I submitted. I eventually submitted my PhD on Thursday. And even on deadline.

But, no fireworks. Not yet. Not quite.

I’m still in shock. I still haven’t quite digested it. No need to get up every morning and head straight (no unnecessary delays involving coffee, breakfast or the likes, of course) to the university. No need to read that article on the bus to university. No excuses for missing lunch because I was in the midst of a very important argument. No chapters to edit on the bus back home. How am I ever going to successfully fill all these empty hours?!

It's all still sinking in. I submitted. I need to remind myself not to go back to this footnote 12 on page 426.

Meanwhile, doubts, suppressed in the run-up to my deadline, are mercilessly coming to the surface again. I am not quite sure whether I have really done justice to any of the artists I discussed and whether I lived up to the expectations of all those who assisted me before, during and after fieldwork. In more than one way, I have never felt as insecure about this project as I do right now. Not that anything I wrote is fundamentally wrong or at least not that I am aware of. But, the more I wrote, the more I edited, the more comments and questions I received from my supervisors and interested fellow students, the more I became aware of all the things I still don’t know, how little I have understood of (northern) Nigeria and its art worlds. And now, after I submitted, it’s too late. It is too late to change and add anything to what has been written before it meets the critical eyes of my examiners.

Well, I guess that is the nature of research, it is never fully finished. And, yes, maybe I should be grateful for that. After all, that also means that there is still enough to be documented, asked and written about to keep me busy for the career I am aspiring to. Still. The perfectionist in me is embarrassed and angry she wasn’t given (hasn’t given herself by being more efficient) more time, resources etc. to ask more questions, collect more material and edit more thoroughly.

But I submitted. There is no point in going back to page 314 and reconsider my use of the term … ‘art,’ ‘applied art,’ ‘modern art’ … I need to remind myself.

Meanwhile, gratitude … I am not a poet (confessed, I don’t even like poetry, except when its being recited) and the only way I can currently think of describing my gratitude is so worn out my fingers bluntly refuse to type that phrase … so instead, let me quote somebody who put it into so much more witty words and still hits the nail on the head:

From experience I can tell you that these last pages of a PhD thesis are the most widely read pages of the entire publication. It is here where you think that you will find out whether you have meant something in the life of the PhD candidate. While this may be true to some level, you have to weigh my verdict with the disturbingly low level of sanity left in this PhD candidate after several years of studying toxic molecules in distant galaxies while poking around the Galactic dust bin to discover how they relate to matter closer to home ...
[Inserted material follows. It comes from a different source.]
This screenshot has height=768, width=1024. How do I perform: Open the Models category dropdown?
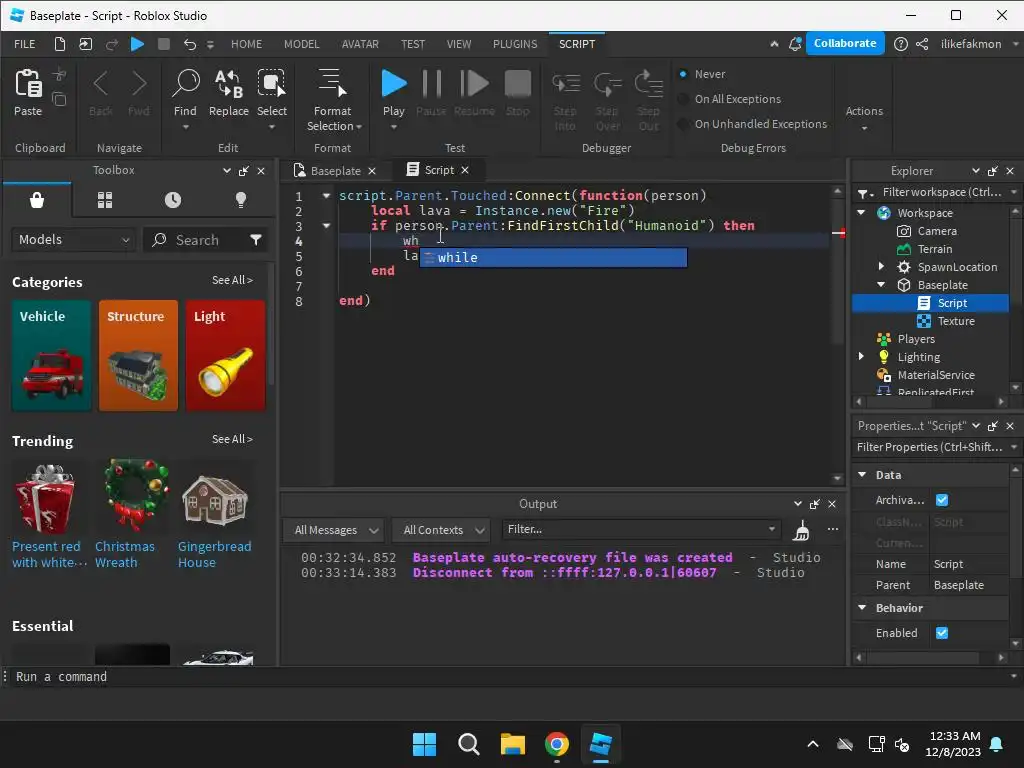click(x=74, y=240)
Granted, contemporary arts in northern Nigeria does not quite equal ‘toxic molecules in distant galaxies,’ it seems a far more pleasant subject to me but the writing-up marathon of the last few months still left me somewhat brain challenged. As a result, right now, to mention anybody in particular would be to forget somebody else who equally deserves my thanks. Pls. this in no way lessens my gratitude to anybody who in their various ways helped me during the last few years with advice and criticism, connections and networks, their friendship (and the never to be underestimated grounding in the real world) and hospitality, their patience and encouragement, their practical and indeed financial support, their … Pls. bear with me one more time and accept my gratitude in this rather diffuse way … thank you, danke, na gode, gracias, merci beaucoup …

I submitted. What a relief.

I reckon it is about time to put the extragalactic silicate and ice absorption features aside and take a look again at some real rocks and glaciers ...... for a while.